The Big Wave Challenge Awards provide one of the few opportunities to shine a spotlight on that bastion of big-wave surfing, the underground charger. Men’s Ride of the Year Winner Tom Myers was the prime example. The fireman and carpenter rode a stickerless board on both his Queescliff Bombie waves in April and August and wasn’t known outside his home beach of Freshwater. “I don’t have the time to scratch my arse, let alone chase swells,” he told SURFER. “So when I saw that purple blob on the charts, I called in sick for work and just went surfing. That’s it all come to this? Well, it's surreal.” Meanwhile, Biggest Wave Winner Ale Slebir works construction in the swell off-season, Surfer of the Year nominee Jojo Roper does shifts in his dad’s surf shop, while Biggest Wave and Ride of the Year winner Michael Fregosa is a 44-year-old Brazilian who has spent two decades surfing the world’s heaviest waves, existing on massive barrels and pure passion. You don’t get those stories on the CT.
While the underdogs supplied plenty of heart and no small splashes of working-class narrative, when it comes to elite big wave surfing, it’s the combo of pure talent and professionalism that rises to the top.

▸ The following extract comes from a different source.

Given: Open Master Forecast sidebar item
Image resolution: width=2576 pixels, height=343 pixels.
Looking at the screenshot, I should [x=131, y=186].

For Justine Dupont and Lucas “Chumbo” Chianca, the winners of Surfer of the Year awards, didn’t come as a surprise. The pair have been jumping over their own big wave performance high-bars for the last few years, and are standouts in their own categories on almost every swell event that goes down anywhere in the world. Surfing massive waves is their job, and for the last few years, no one has done it better than the pair.
The aforementioned Slebir is just 23, and his partner, who towed him into the 76-foot wave (more on that later), is 22-year-old Luca Padua. Tyler Simpson-Kane, who won the Best Wipeout Award, turned 21 this year. He’s been riding huge Jaws for at least a decade before he can order a beer. The point is, big wave surfers are getting younger. Let’s call it The Big Wave Benjamin Button effect. Or let’s not. Such is the demographic shift, the BWC introduced a new Young Gun category this year. That the winner was Kamiel Deraeve, a 13-year-old Belgian based in the Canary Islands who is making a name for himself at giant Nazare, tells you exactly where the sport is headed: back to the womb.

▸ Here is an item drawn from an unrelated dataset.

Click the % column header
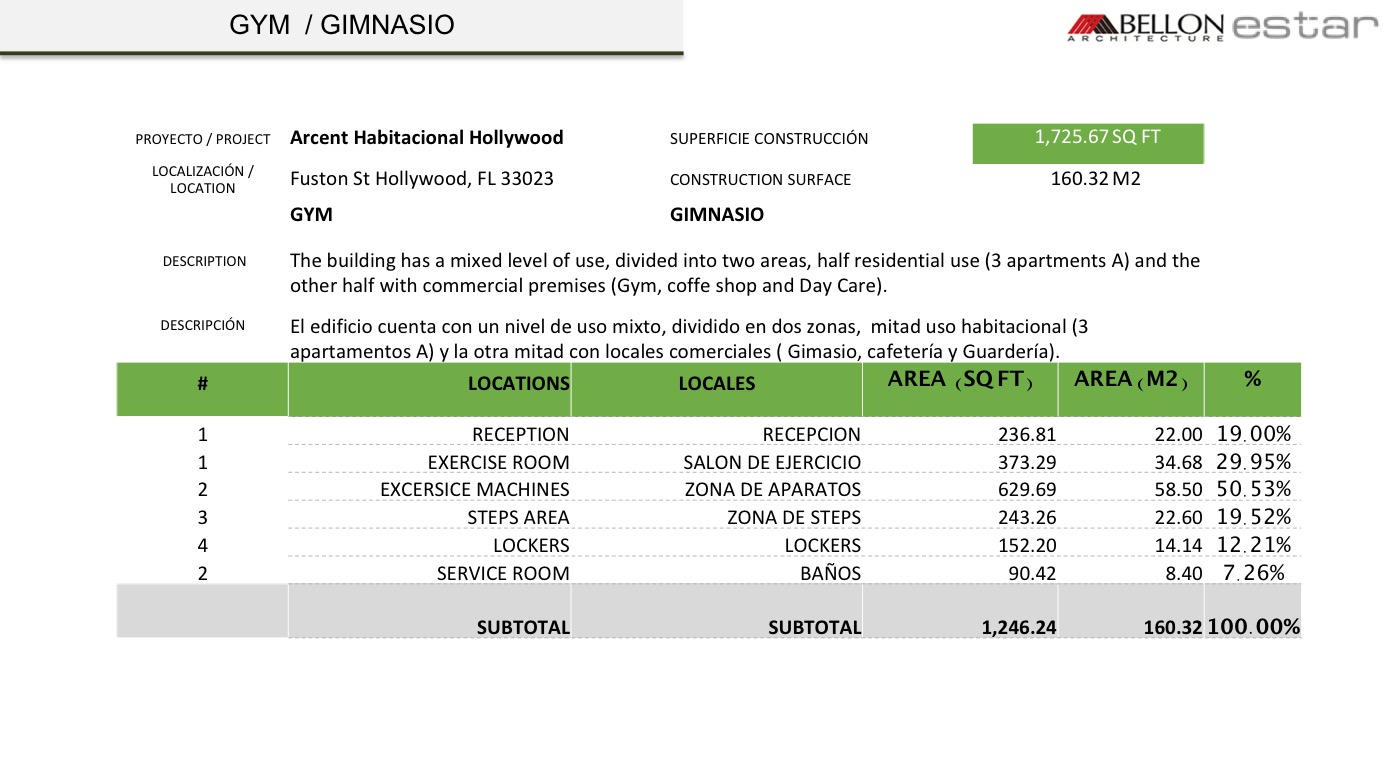The width and height of the screenshot is (1387, 780). pos(1252,380)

“It’s great that Bill Sharp and the Big Wave Challenge have kept the lights on for big wave surfing. It means a lot,” said Tom Myers on stage after his win. He had a point; the WSL now offers just one big wave event, the Nazare Challenge, and has effectively vacated the big wave space. Meanwhile, the Big Wave Alliance (BWA), a tour organized by Gary Linden that aimed to unite existing big wave events and crown a World Champion, hasn’t moved in to fill the vacuum yet. And so, 25 years after Sharp held the first XL Big Wave Awards, the gathering of the tribe at Newport showed that big wave surfers still crave legitimacy. That and a good old fashioned piss up. At the moment, the Big Wave Challenge is the only platform providing both.

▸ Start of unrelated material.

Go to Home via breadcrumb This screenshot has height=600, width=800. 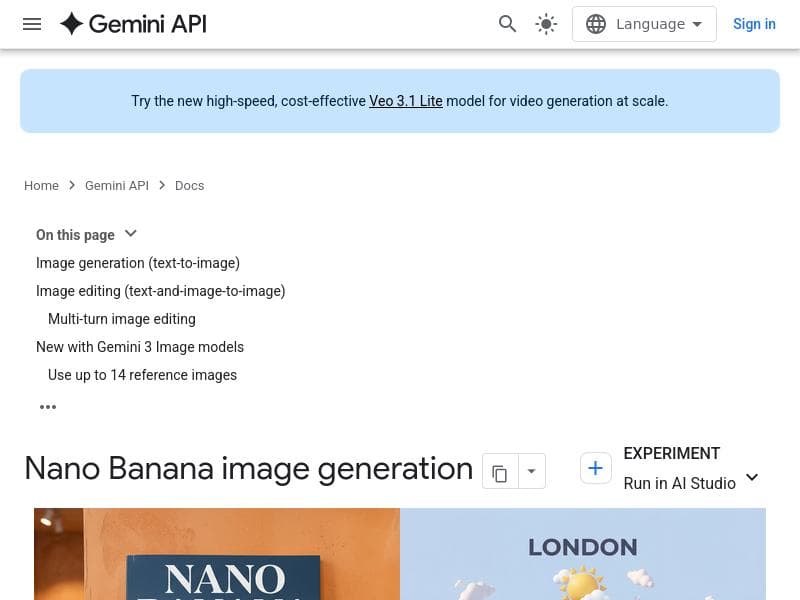pyautogui.click(x=41, y=185)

“Alo Slebir’s wave at Mavericks on December 23, 2024, was measured to be 23.1 meters (76 feet),” read the official statement issued by the World Surf League. As ever with big wave measurement, the inevitable controversy was met with the usual lack of transparency. To be fair, the WSL has just handed over the world record accreditation process to the Big Wave Challenge after five years, and they did say that, “a team of scientists had reviewed this submission, which included detailed visual calibration and analysis to ensure accurate measurement,” but it’s hard to find exactly who did what, where, and how. To his credit, Slebir didn’t make a big deal of it, but many surfers believed his wave was seriously undercooked. And like a piece of chicken, it left a funny taste in the mouth.